L’omniprésence des technologies de l’information incite ou force les utilisateurs se servir de plusieurs appareils ou services à la fois dans le cadre du travail. Mais est-ce que le travail à la manière d’une pieuvre donne de meilleurs résultats en bout de ligne? Attention aux altérations cervicales…
En prenant un peu de recul, il est surprenant de constater à quel point les outils d’information et de communication ont changé la façon de travailler depuis une centaine d’années. Le téléphone, la radio, la télévision, le télécopieur, le téléphone portable, le téléavertisseur, l’ordinateur de table ou portatif, les interfaces utilisateur évoluées, la réseautique, le courriel, la messagerie instantanée et l’assistant numérique personnel constituent les principaux outils qui sont retrouvés, en quasi-totalité, dans les bureaux de travail, ou en partie dans les sacs et les poches des individus. Nous sommes bien loin de l’époque où le papier et le crayon étaient rois et maîtres.
Or, rares sont ceux et celles qui n’utiliseront qu’une de ces technologies à la fois, n’est-ce pas? En réalité, deux ou trois composantes ou fonctionnalités sont employées de façon simultanée par un nombre grandissant de personnes, qui croient ainsi pouvoir abattre plus de travail de cette façon.
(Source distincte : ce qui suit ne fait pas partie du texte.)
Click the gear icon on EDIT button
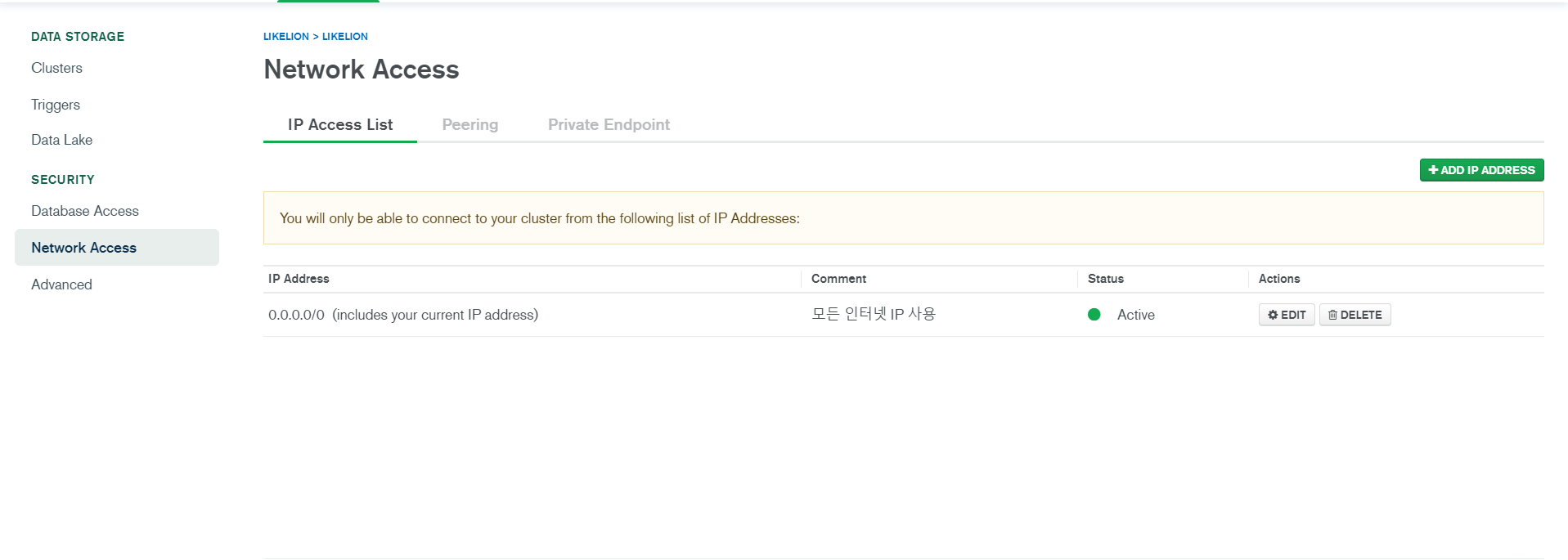The height and width of the screenshot is (560, 1568). click(x=1272, y=315)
D’ailleurs, écrire un courriel en discutant au téléphone avec la radio en sourdine est une chose que plusieurs personnes réalisent de façon courante, sans oublier qu’une ou deux idées peuvent être jonglées en tête au même moment…
Toutefois, on peut s’interroger quant aux effets réels du travail multitâche sur la productivité. Si un célèbre président américain a déclaré qu’il ne pouvait marcher et mâcher de la gomme en même temps, quoi penser alors du travail réalisé lorsque la concentration n’est pas accordée en entier à un seul processus? Dans les milieux spécialisés dans l’étude des méthodes de travail, on commence à en douter, mais dans le domaine de la psychologie, les interrogations sont plus prononcées.
Il y a quelques mois, l’animateur Michel Désautels à la Première chaîne de Radio-Canada a réalisé un entretien avec Maryse Lassonde, professeure de neuropsychologie à l’Université de Montréal, à propos des impacts du travail multitâches (l’entrevue est disponible en archive audio).
« Des études en psychologie cognitive révèlent que c’est très contre-productif de faire plusieurs choses en même temps, et ce, surtout si vous passez d’une tâche que vous êtes en train de faire à une nouvelle tâche. Ce qui crée d’ailleurs, à la longue, un genre de situation où vous provoquez un stress énorme lié à tout ce qui est environnement de travail, parce que vous êtes surchargé de demandes, et que vous n’arrivez plus à fournir. Alors s’installe un niveau de stress qui, à la longue, peut vraiment provoquer des changements au niveau cérébral », a notamment déclaré la spécialiste.
Hum…Est-ce que cela expliquerait l’état de fatigue grandissant qui est ressenti par certaines personnes au terme de leur journée de travail?
Pis encore, d’autres spécialistes s’interrogent sur les impacts des technologies de l’information, qui bombardent des contenus en format audio et vidéo vers l’être humain. Selon l’American Academy of Pediatrics, il est fortement déconseillé de laisser les bambins écouter la télévision sur une longue période avant l’âge de deux ans, et de faire preuve de modération pendant les années suivantes. Selon certaines études, la télévision serait responsable de plusieurs cas de trouble déficitaire de l’attention avec hyperactivité. Incidemment, les prescriptions de Ritalin aux enfants qui sont inattentifs et turbulents en classe sont à la hausse. Coïncidence? Hum… Et dire que l’on dit que les enfants d’aujourd’hui, habiles à manier les technologies de l’information, seront demain des « super-employés »…
Il serait irréaliste de retourner au crayon de mine et au papier, mais il serait toutefois sage d’utiliser les technologies de l’information avec modération. Certes, il est difficile de ne pas basculer de fenêtre sur un ordinateur pour aller fureter sur l’Internet au cours de la rédaction d’un texte ou l’analyse d’un chiffrier. Certes encore, il est ardu de ne pas céder aux pleurs d’un enfant qui veut regarder le petit écran. Mais il peut être bénéfique de prévenir les maux que peuvent entraîner le travail multitâche et l’exposition prolongée aux TIC en optant pour le travail en série linéaire… Car la guérison d’un ou d’une technozombie qui ne sait plus où donner de la tête, elle, est loin d’être une tâche agréable pour la personne concernée.
Et vous, faites-vous la pieuvre trop souvent?